As promised, I wanted to post up somewhat of a review comparison and my experiences owning / experiencing each bike - '15 300R, '14 600RR, and a '15 Rebel. It may not feel like a full review, but we can gladly use this thread for questions / answers and to better help give my thoughts.

Honestly, this review and comparison is rubbish, unless I remain unbiased. And so I will.

Let's see, where do I start?

Without having good seat time on the 300R, entering into a 600 would would be a nightmare. The 300R allowed me to understand the functions, switches, and controls in regards to operating a motorcycle... With this said, it also allowed my mind to have the space in working with the demand and attention required of operating a much more advanced bike. Not to say that I was ready or not, but it prepared me better.

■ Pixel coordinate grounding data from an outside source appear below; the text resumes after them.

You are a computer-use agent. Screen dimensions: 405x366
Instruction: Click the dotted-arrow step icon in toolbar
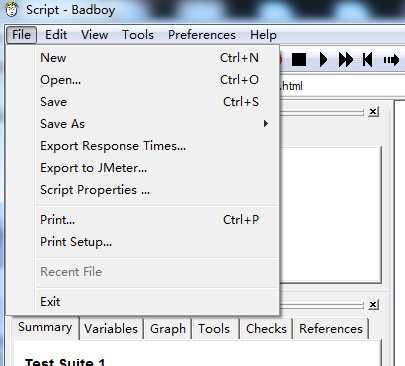391,60
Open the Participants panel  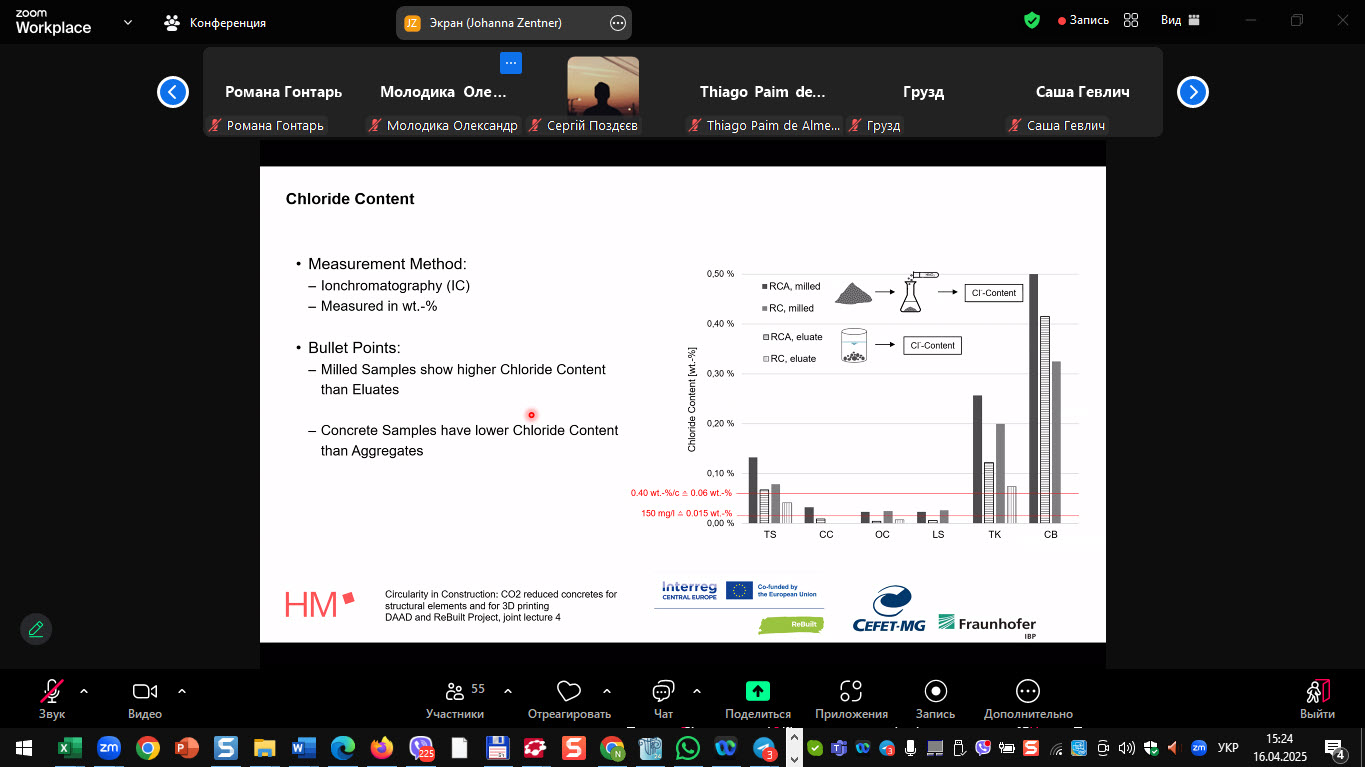(455, 698)
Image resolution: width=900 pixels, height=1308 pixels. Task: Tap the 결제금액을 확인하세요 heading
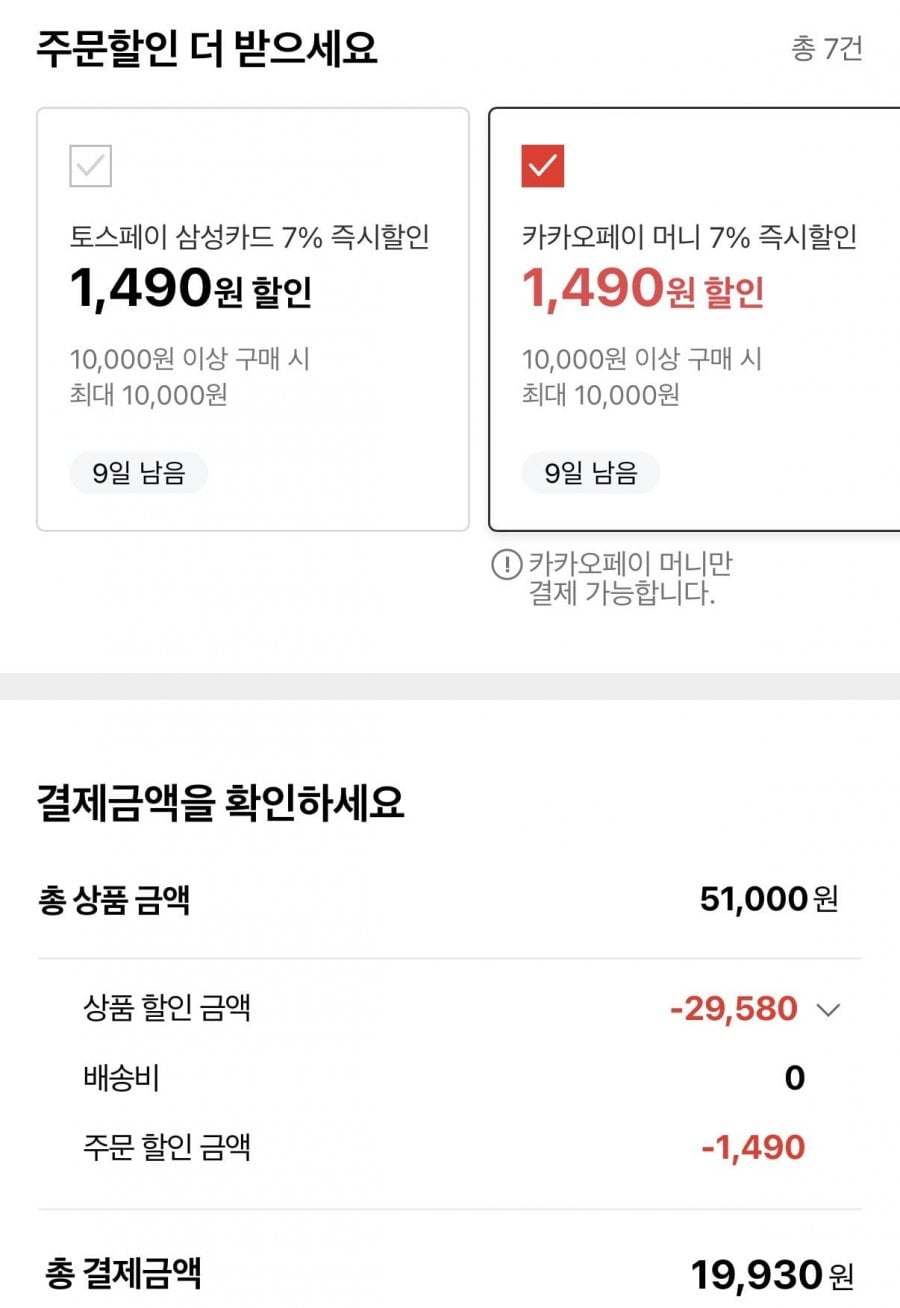pyautogui.click(x=220, y=803)
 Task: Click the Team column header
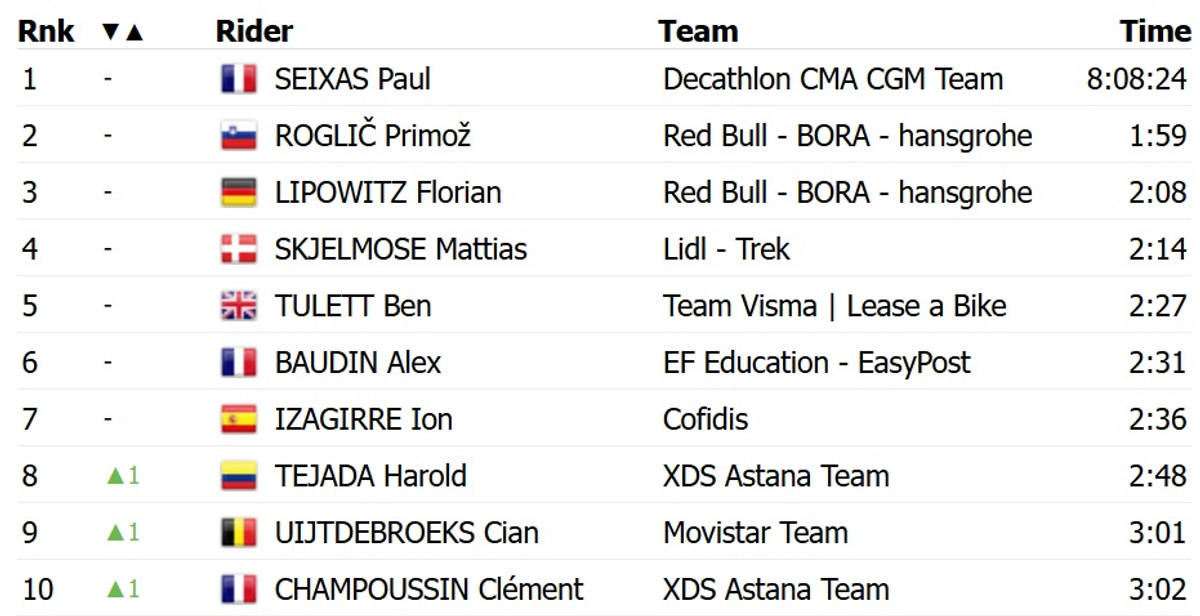coord(698,32)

As expected, the 600 has LOADS of MASSIVE power - clearly and easily very difficult to use on public streets. It's just much more power than I will ever need. The bike goes to 15k rpm, and getting up to 6 - 7k, I'm already blowing past everyone with authority. The 600 is a bike which can make one look extremely guilty with the very least amount of effort. It's also a bike which one can get frustrated with because you just can't get the most use out of it. I can clearly see it being too much bike to make use of.

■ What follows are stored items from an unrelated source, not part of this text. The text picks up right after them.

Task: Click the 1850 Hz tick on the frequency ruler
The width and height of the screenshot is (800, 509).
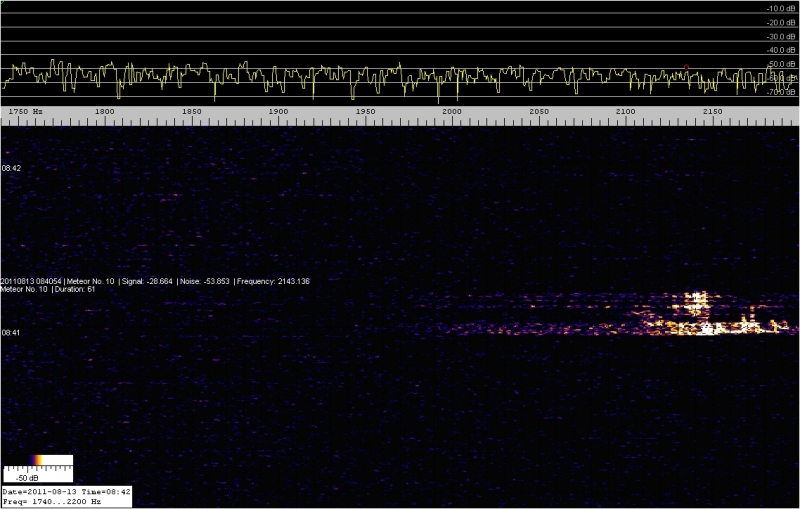Action: (x=191, y=111)

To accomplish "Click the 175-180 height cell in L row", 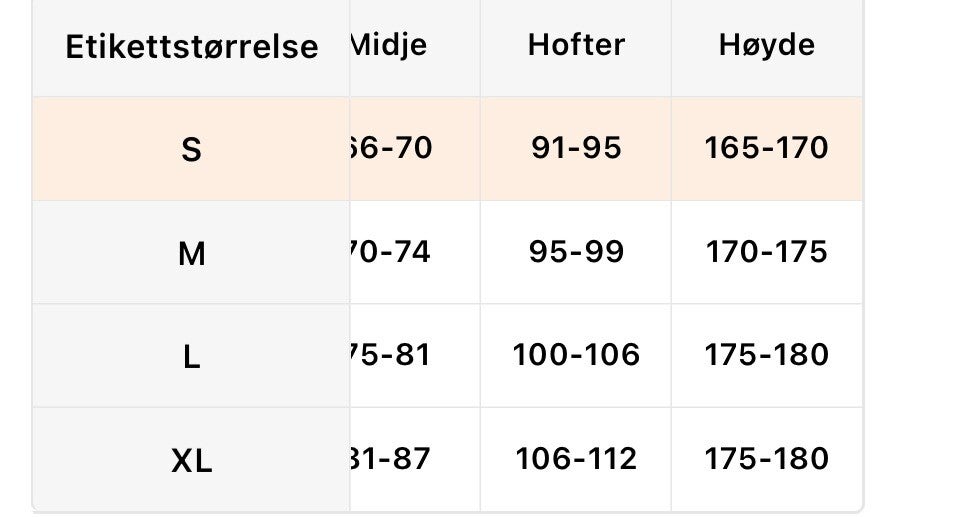I will coord(767,355).
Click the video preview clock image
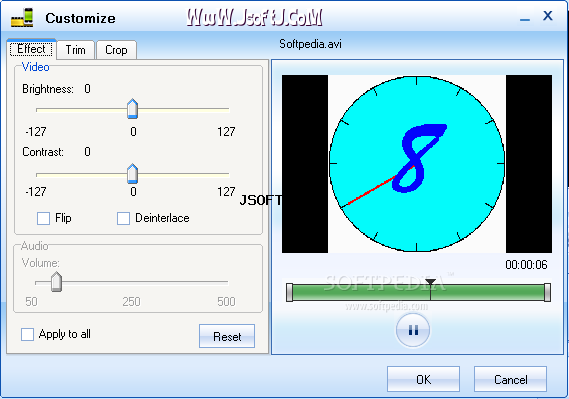The height and width of the screenshot is (399, 569). [417, 164]
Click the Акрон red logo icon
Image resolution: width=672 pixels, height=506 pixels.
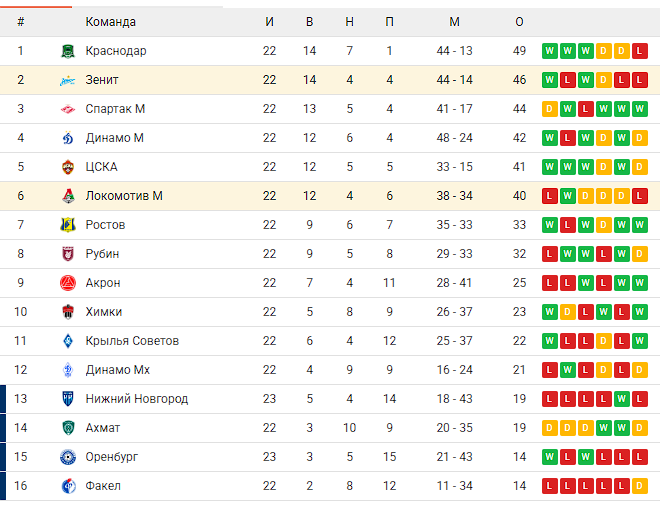[x=68, y=283]
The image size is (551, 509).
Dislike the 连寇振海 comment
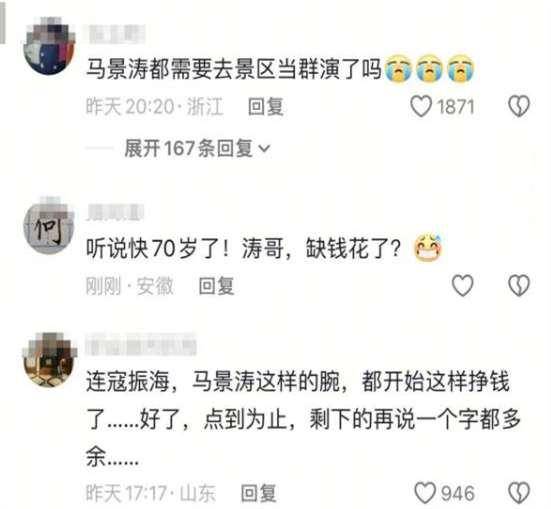click(519, 492)
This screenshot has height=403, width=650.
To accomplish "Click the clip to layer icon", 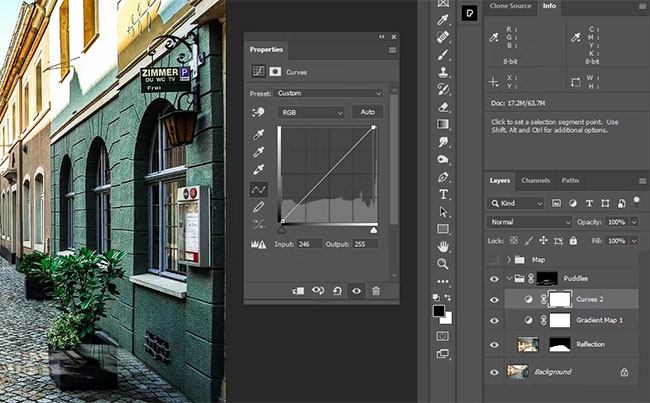I will click(299, 290).
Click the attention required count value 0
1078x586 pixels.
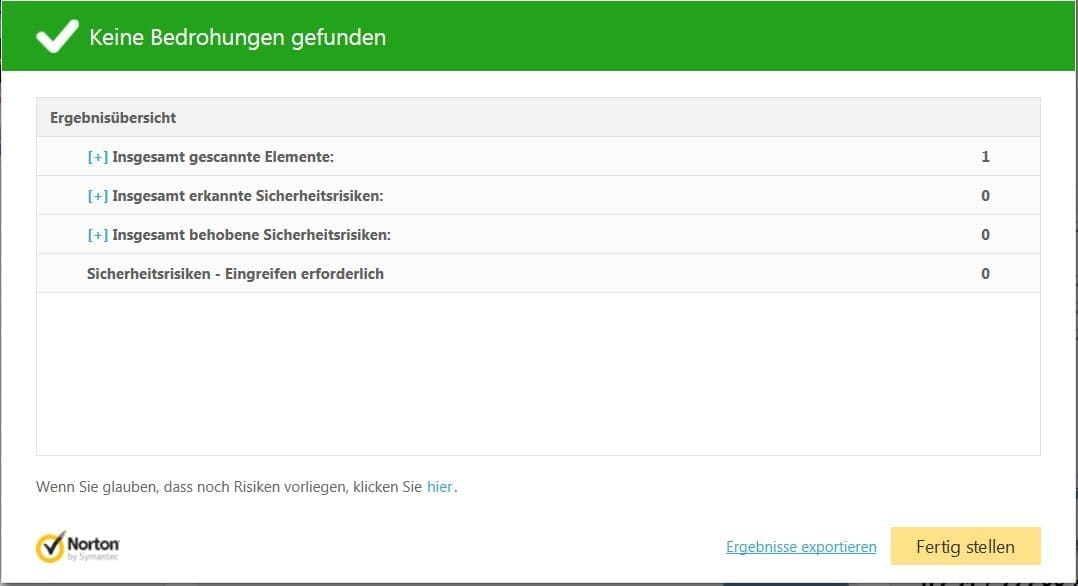(985, 274)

The motor on the 600 truly feels exotic and special. It alone defines the specialty and cost of this bike. I'm still hesitant on approaching the 15k limit, however I did approach 10 - 11k yesterday, and WOW with an exclamation point! This bike is unreal. Full of adrenaline.

The 600 is better lived at higher speeds, and that's where you feel the benefits and purpose of this kind of animal. Is it good for everyday riding like I do? Sure, but I won't be getting the point of this bike and what it's about. As mentioned before, its character is oozing with performance and adrenaline - and I do love it for that. I have no regrets.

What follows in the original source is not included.